*EXERCISE REQUIREMENTS:* Would you print all of the entries exactly, please, but without their pictures?

Segment Start: THE INPUT

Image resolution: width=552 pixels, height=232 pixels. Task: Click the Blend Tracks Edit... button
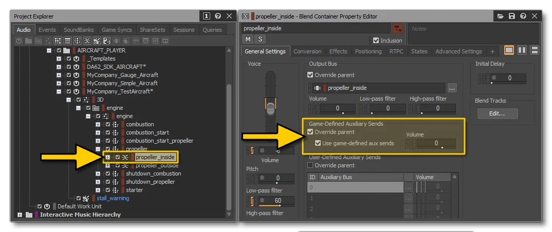pos(498,113)
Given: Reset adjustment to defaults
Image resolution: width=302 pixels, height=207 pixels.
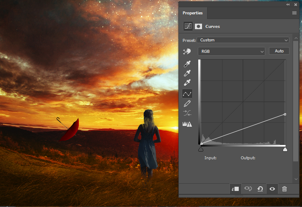Looking at the screenshot, I should click(260, 189).
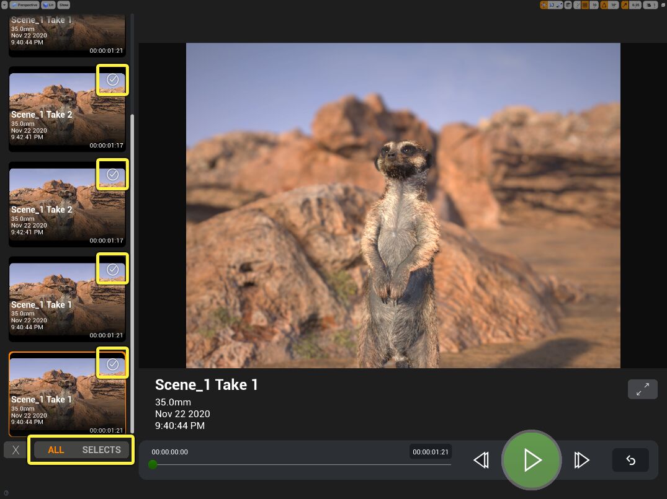Click the loop/return arrow button
Viewport: 667px width, 499px height.
point(630,460)
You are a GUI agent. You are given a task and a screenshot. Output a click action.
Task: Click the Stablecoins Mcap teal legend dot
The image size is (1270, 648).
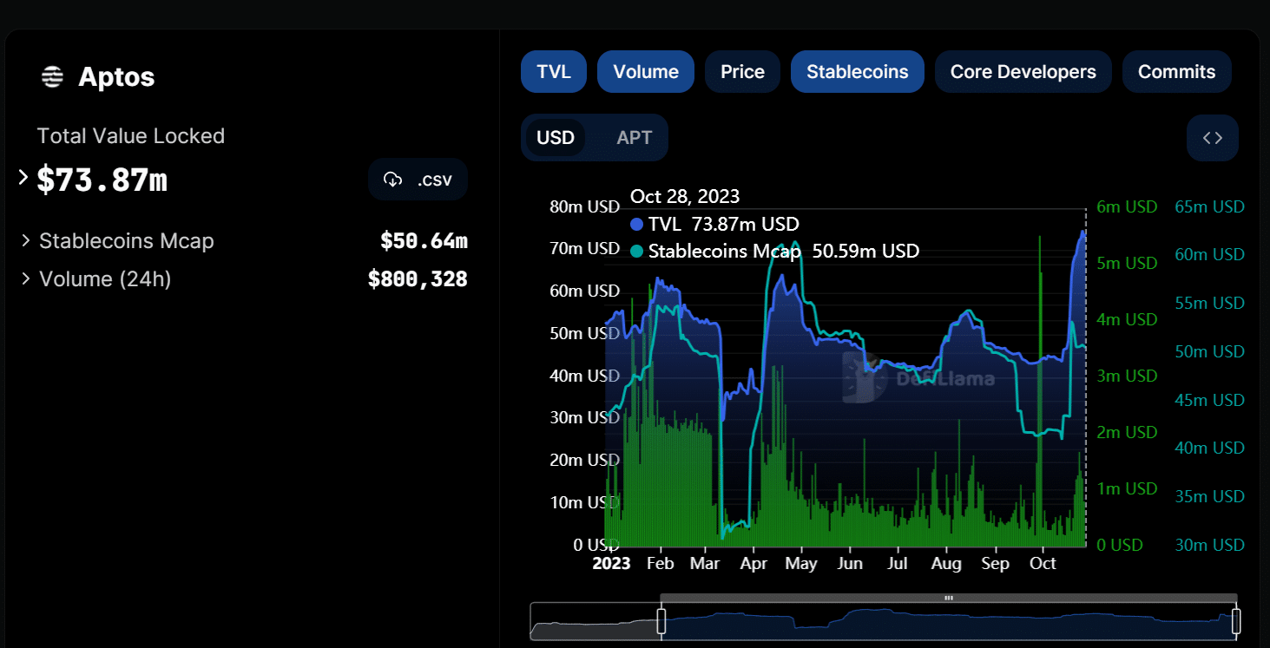[x=637, y=252]
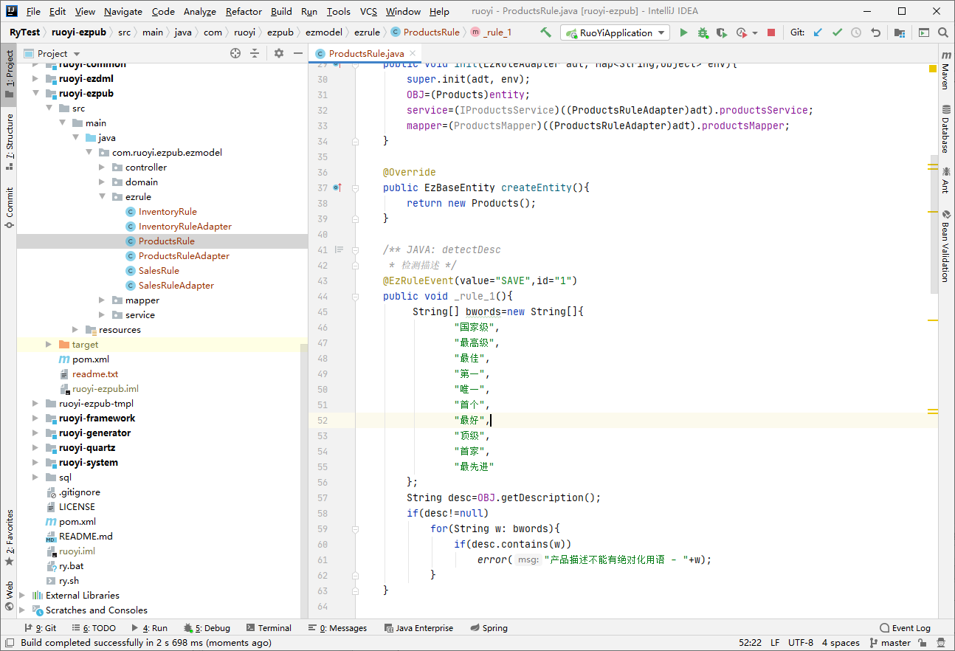Click the Build Project hammer icon
This screenshot has height=651, width=955.
point(545,32)
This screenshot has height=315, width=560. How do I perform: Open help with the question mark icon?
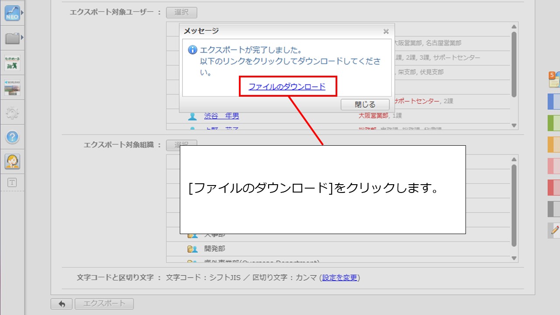[x=12, y=137]
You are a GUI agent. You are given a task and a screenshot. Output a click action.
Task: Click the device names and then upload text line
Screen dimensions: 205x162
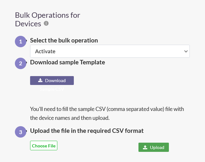[x=70, y=118]
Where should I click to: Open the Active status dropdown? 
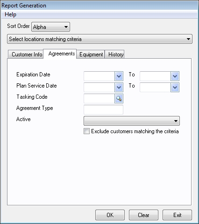pos(132,121)
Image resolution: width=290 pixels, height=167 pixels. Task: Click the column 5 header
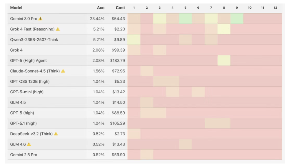coord(185,8)

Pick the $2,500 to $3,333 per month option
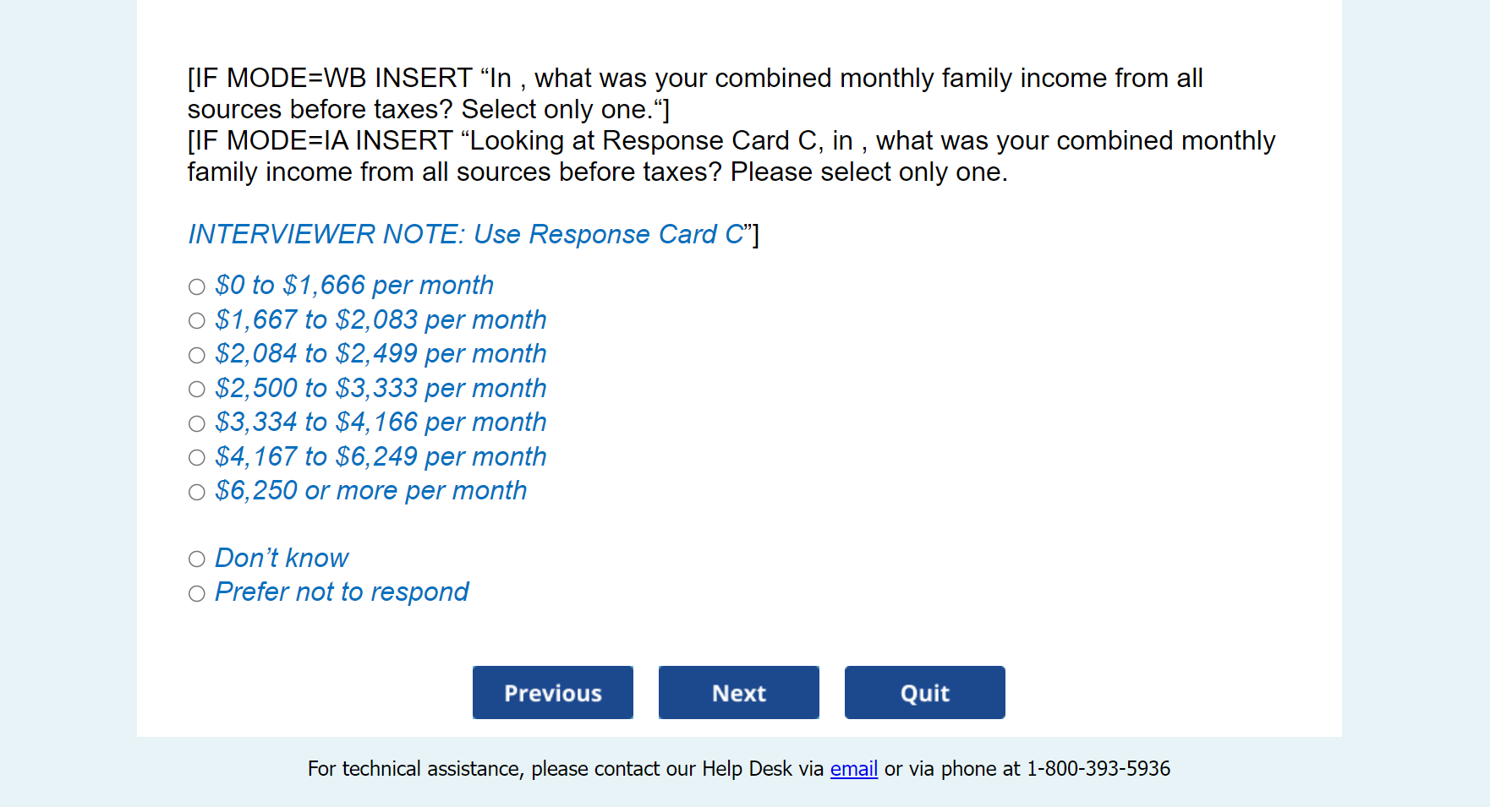[197, 390]
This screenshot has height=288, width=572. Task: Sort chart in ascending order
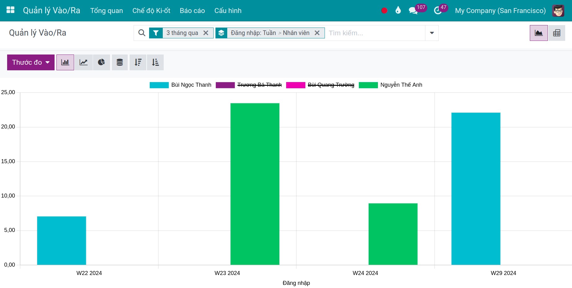click(x=155, y=62)
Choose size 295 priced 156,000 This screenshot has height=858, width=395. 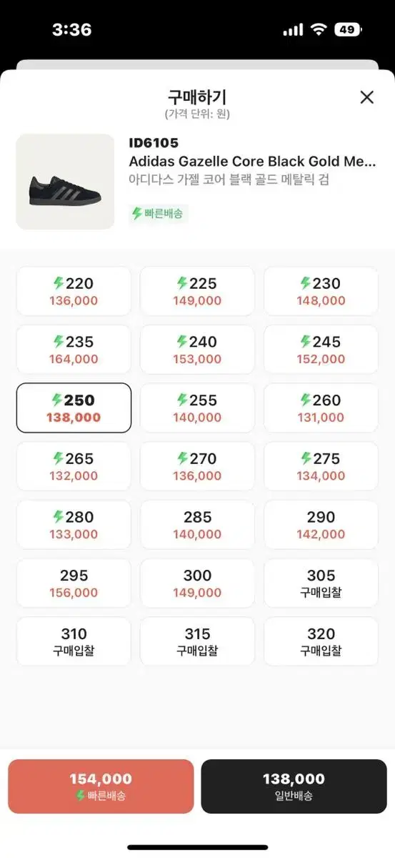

Segment End: THE INPUT

*SOLUTION TO THE EXERCISE:*
Image resolution: width=552 pixels, height=232 pixels. Task: Click the Blend Tracks Edit... button
pos(498,113)
Given: Reset adjustment to defaults
Image resolution: width=302 pixels, height=207 pixels.
Looking at the screenshot, I should click(260, 189).
Click the loop/return arrow button
Viewport: 667px width, 499px height.
point(630,460)
You are a GUI agent. You are given a task and a screenshot. Output a click action.
Task: Click the Stablecoins Mcap teal legend dot
The image size is (1270, 648).
[x=637, y=252]
Click the Build Project hammer icon
This screenshot has height=651, width=955.
point(545,32)
This screenshot has height=315, width=560. How do I perform: Open help with the question mark icon?
[x=12, y=137]
You are a GUI agent. You are given a task and a screenshot. Output a click action.
Task: Click the device names and then upload text line
Screen dimensions: 205x162
[x=70, y=118]
Where should I click to: Open the Active status dropdown? 
pos(132,121)
Image resolution: width=290 pixels, height=167 pixels. Task: Click the column 5 header
coord(185,8)

Pick the $2,500 to $3,333 per month option
[197, 390]
This screenshot has height=288, width=572. Task: Sort chart in ascending order
click(x=155, y=62)
Choose size 295 priced 156,000 This screenshot has height=858, width=395. 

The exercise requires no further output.